Task set:
(A) According to the Nicholas Nickleby review, why are many of the novel's chapters episodic?
(B) Write the next few paragraphs of the Nicholas Nickleby review, starting after its last sentence.

Excerpt:

☆ ☆ ☆ ☆ ☆

Book Review: Nicholas Nickleby, by Charles Dickens

May 20, 2018 16:19

A gentleman's son makes his way through a karmic, Dickensian world.



Published in 1839, 817 pages

The most gorgeously theatrical of all Dickens's novels, Nicholas Nickleby follows the delightful adventures of a hearty young hero in 19th-century England. Nicholas, a gentleman's son fallen upon hard times, must set out to make his way in the world. His journey is accompanied by some of the most swaggering scoundrels and unforgettable eccentrics in Dickens's pantheon.

From the dungeon-like Yorkshire boys' boarding school run by the cruel Wackford Squeers to the high-spirited stage of Vincent Crummles' extraordinary acting troupe, Nicholas Nickleby is a triumph of the imagination, bursting with color, humor, and poignant social commentary.



Nicholas Nickleby was Dickens' third novel, and supposedly his first romance. Nicholas Nickleby, the protagonist, is the son of a gentleman who made a bad investment (at the urging of his sweet but daft and motor-mouthed wife) and then conveniently died, leaving his wife, son, and daughter to deal with the consequences. Since this is Victorian England, where social "safety nets" were still a faintly futuristic notion, their only recourse is to rely on the kindness of their uncle, Ralph Nickleby. Unfortunately, Ralph Nickleby has all the mean-spirited selfishness of Scrooge and being the villain of the story, there is no redemptive arc for him, so he despises his late brother's son on sight, and forces his widowed sister-in-law and niece into what amounts to slum lodgings.

Nicholas, being a generally cheerful and good-hearted if somewhat hot-tempered young man, goes about trying to make his own way in life, along the way spending time in a cruel Yorkshire school, a traveling theatre troop, a very brief interview with a satirical political figure, and finally engages in a showdown with his uncle. He is aided and hindered along the way by a typically Dickensian cast of characters, most of which are extraneous to the central story.

Like his earlier books, Nicholas Nickleby was published serially. Thus, many of the chapters are episodic, and there are extended forays into relatively unimportant side plots. One of the pleasures of reading Dickens is that the storytelling style is so different than modern books. People call Dickens "wordy" and he certainly was - almost no Dickens novel is short, and Nicholas Nickleby is over 800 pages. He spends entire chapters on minor characters and adventures that don't really advance the plot much, a thing that few modern authors are given the luxury to do. But if you like Dickens, then more Dickens is never a bad thing, and even the misadventures of Vincent Crummles and his traveling theatre troupe are entertaining, as silly and pointless as Nicholas's turn as Romeo may be.

☆ ☆ ☆ ☆ ☆

[Stored dataset items]
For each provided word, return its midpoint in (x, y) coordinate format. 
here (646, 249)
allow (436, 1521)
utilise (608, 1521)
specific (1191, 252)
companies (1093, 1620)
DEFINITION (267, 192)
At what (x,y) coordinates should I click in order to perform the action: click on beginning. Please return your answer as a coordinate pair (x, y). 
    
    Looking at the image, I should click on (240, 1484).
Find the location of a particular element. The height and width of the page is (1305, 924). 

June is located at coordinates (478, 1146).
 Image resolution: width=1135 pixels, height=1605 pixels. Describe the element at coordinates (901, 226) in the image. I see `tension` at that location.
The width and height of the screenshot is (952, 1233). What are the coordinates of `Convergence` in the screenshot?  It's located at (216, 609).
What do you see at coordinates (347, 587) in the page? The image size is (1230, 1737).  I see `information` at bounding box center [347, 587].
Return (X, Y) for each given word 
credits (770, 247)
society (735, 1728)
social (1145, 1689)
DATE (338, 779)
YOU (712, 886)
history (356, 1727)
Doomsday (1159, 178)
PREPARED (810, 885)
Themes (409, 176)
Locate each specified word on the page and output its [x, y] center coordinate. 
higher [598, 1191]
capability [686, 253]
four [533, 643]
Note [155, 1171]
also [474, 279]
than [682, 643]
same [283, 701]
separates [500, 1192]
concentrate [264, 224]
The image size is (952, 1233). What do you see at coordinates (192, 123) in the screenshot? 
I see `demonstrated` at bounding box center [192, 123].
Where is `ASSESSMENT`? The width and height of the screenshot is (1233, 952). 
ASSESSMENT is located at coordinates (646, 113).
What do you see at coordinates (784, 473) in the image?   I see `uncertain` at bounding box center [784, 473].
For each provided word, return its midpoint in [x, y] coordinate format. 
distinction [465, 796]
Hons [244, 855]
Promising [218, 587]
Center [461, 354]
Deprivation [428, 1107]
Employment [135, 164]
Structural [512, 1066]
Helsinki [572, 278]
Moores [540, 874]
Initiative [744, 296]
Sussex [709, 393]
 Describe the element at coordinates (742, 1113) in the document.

☆ ☆ ☆ ☆ ☆

Task-by-task answers:
(A) Many chapters are episodic because Nicholas Nickleby, like Dickens's earlier books, was published serially. As a result, the novel also makes extended forays into relatively unimportant side plots.

(B)
Dickens' women come in two types: empty-headed and vain (and if cast as villains, also vicious and ugly) or pure-hearted angels too good for this world. Of course the male characters are hardly less obvious archetypes, being all comic or tear-jerking and dastardly or noble and virtuous, with very little in-between. Dickens captures human drama on a larger-than-life stage, gives his characters all alliterative or evocative names, and paints them with memorable quirks and personalities that make each one distinct. His style is unmistakable, but unlike, say, Jane Austen, his stories aren't all based on the same general outline; they all have common themes, and he always touches on his social concerns. Whereas I sometimes have trouble remembering which dashing gentleman was the hero of which Austen novel, one will never confuse Nicholas Nickleby with Oliver Twist or Pip or David Copperfield.

If you have read a lot of Dickens novels, you will be able to tell that Nicholas Nickleby is one of his earlier ones. Dickens was always a great author, but his later novels tended to be slightly more mature, with comic turns but with not quite as much farce, more tightly plotted (though still sprawling and wordy), and also more pointed in their social commentary. I liked this book (I like all Dickens novels), but it does not quite rank among my favorites. (David Copperfield, A Tale of Two Cities, and Great Expectations are still my top three, I think.)

Also by Charles Dickens: My reviews of A Christmas Carol, A Tale of Two Cities, Bleak House, David Copperfield, Great Expectations, The Pickwick Papers, Oliver Twist, and Hard Times.

My complete list of book reviews.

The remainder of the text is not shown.